Required work: Scan the entries and copy each line where the word "field" is present.

*** Material for this exercise Section Begins ***

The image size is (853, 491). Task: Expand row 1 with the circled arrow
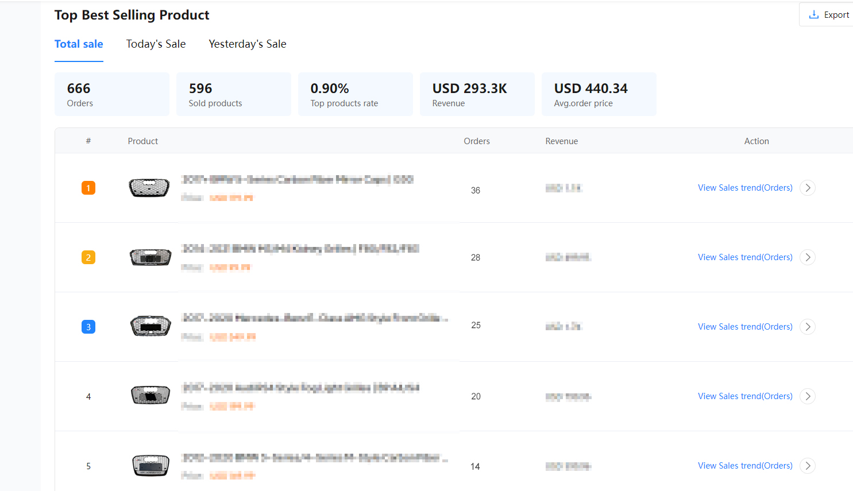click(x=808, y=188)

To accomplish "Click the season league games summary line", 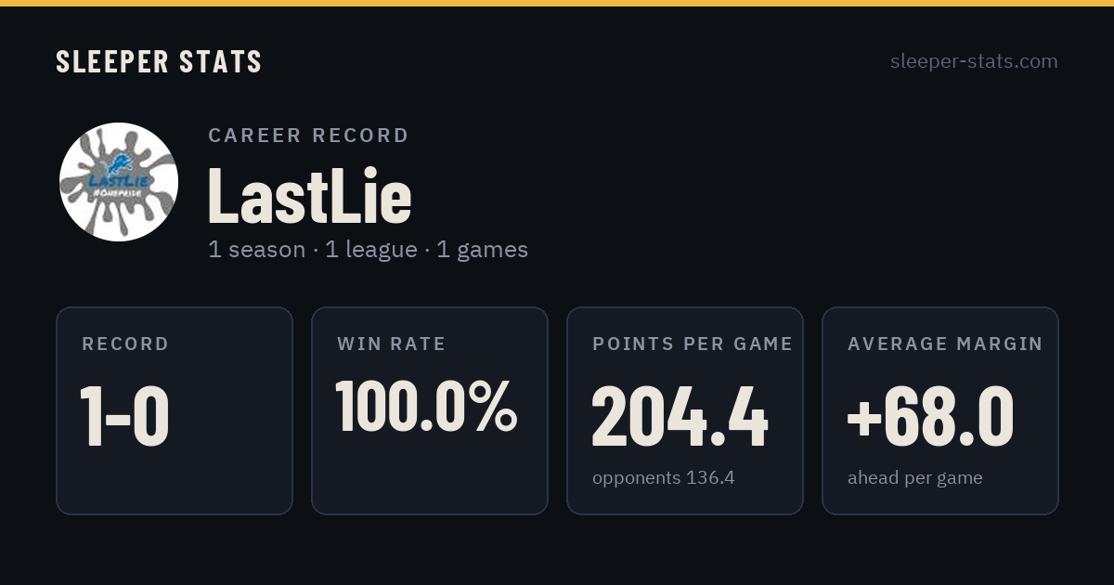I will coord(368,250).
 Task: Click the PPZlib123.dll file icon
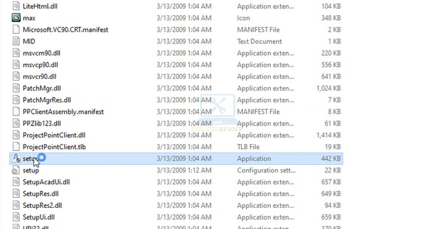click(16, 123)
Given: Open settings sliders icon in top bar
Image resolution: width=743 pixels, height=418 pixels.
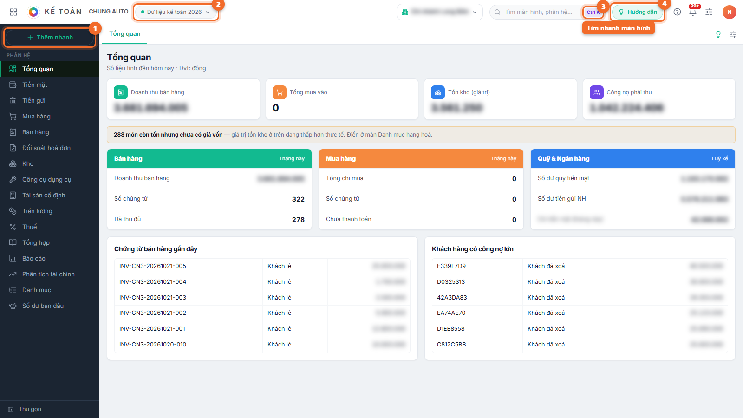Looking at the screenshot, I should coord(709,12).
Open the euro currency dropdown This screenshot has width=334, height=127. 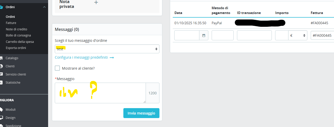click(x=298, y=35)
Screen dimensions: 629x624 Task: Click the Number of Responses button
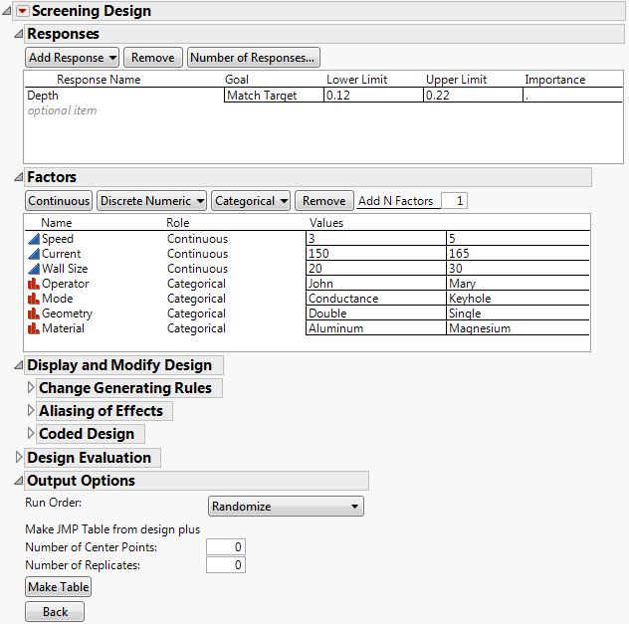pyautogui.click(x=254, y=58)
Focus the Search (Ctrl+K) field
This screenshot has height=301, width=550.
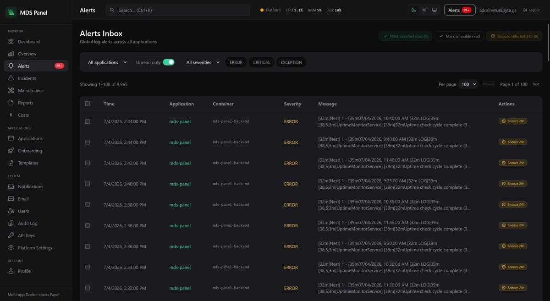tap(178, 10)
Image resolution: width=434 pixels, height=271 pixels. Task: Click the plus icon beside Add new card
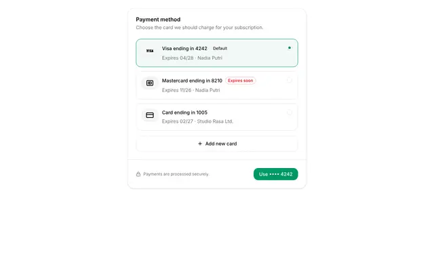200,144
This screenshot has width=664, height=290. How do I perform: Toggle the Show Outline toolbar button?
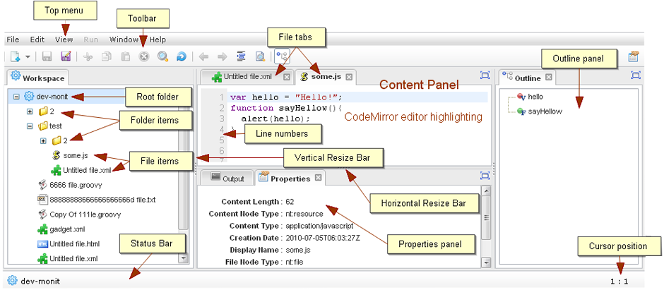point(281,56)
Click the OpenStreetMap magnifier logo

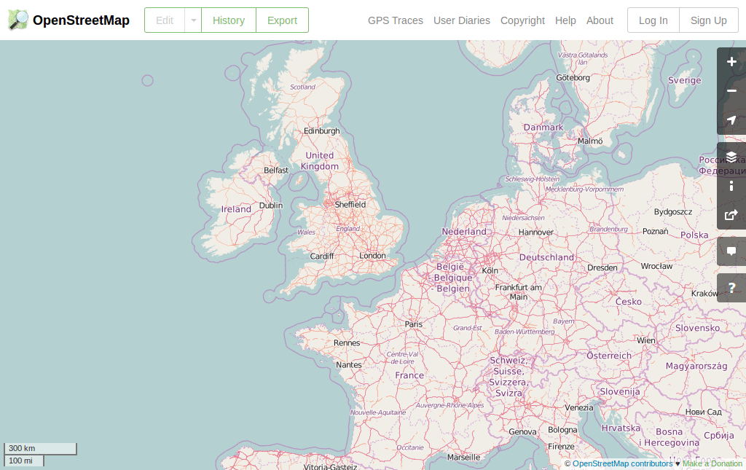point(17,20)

*** Material for this exercise Section Ends ***
*** Material for this exercise Section Begins ***

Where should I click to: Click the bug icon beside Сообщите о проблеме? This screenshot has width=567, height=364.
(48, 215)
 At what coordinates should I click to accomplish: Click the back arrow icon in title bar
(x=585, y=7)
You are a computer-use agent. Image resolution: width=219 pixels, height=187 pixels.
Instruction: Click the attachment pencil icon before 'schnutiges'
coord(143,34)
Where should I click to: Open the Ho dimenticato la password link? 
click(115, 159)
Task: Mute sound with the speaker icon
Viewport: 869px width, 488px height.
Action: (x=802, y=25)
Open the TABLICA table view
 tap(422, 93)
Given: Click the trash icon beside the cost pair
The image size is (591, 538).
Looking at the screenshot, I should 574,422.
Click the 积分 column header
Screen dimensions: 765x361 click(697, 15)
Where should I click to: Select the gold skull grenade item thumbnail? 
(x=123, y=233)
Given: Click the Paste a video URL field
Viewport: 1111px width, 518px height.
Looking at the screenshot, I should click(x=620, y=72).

*** Material for this exercise Section Ends ***
*** Material for this exercise Section Begins ***

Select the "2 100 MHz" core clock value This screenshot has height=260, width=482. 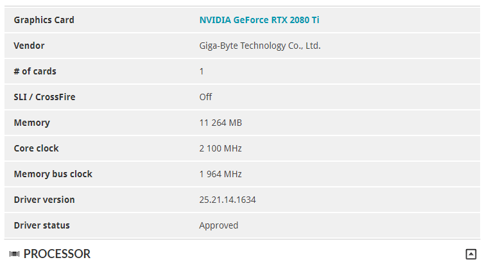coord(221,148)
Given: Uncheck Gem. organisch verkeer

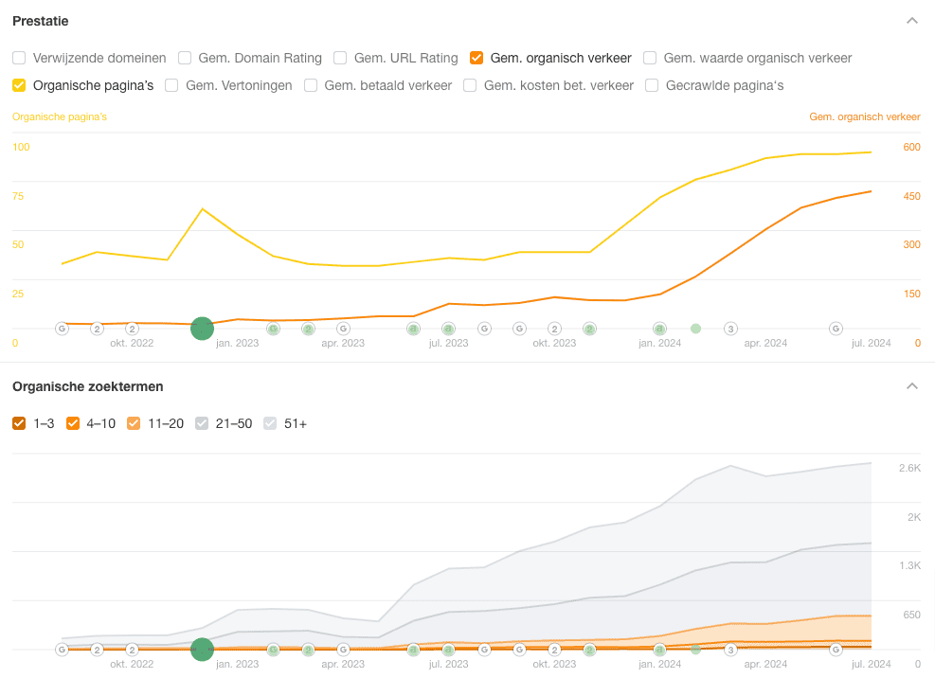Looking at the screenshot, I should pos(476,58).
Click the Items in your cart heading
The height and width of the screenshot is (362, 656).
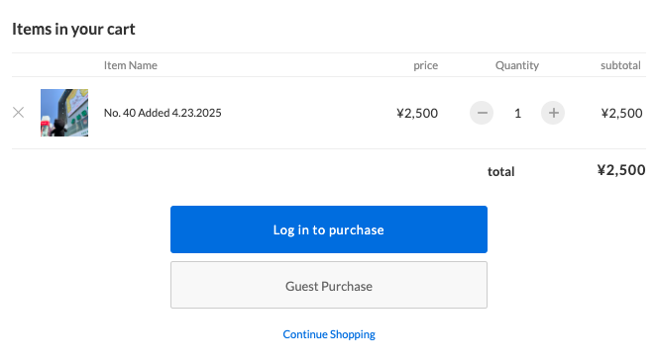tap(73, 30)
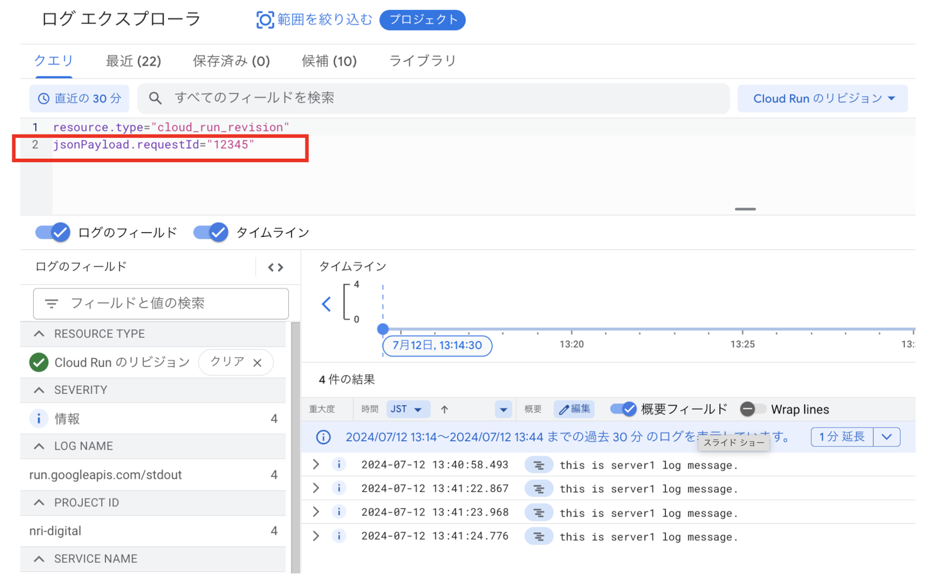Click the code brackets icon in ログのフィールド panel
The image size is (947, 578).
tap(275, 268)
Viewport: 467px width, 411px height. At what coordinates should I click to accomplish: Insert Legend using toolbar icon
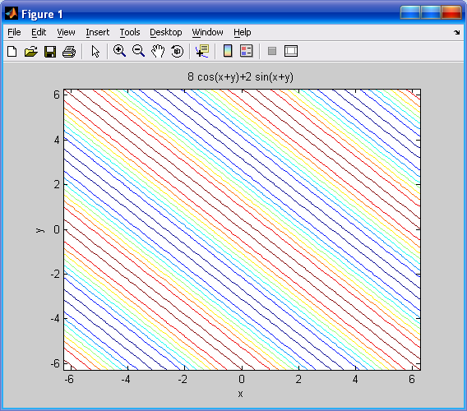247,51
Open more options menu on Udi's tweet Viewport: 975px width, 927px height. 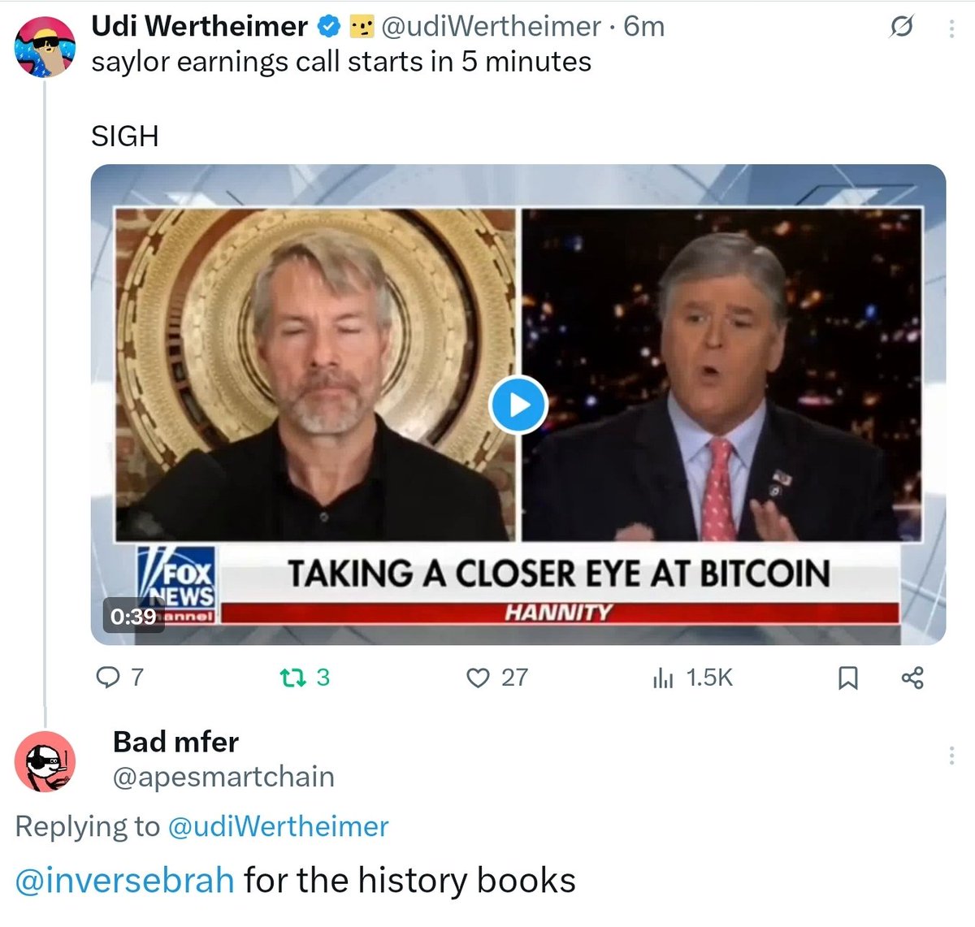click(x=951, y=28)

*** Material for this exercise Section Ends ***

Response to this exercise:
Focus the Search (Ctrl+K) field
Given: Click the Paste a video URL field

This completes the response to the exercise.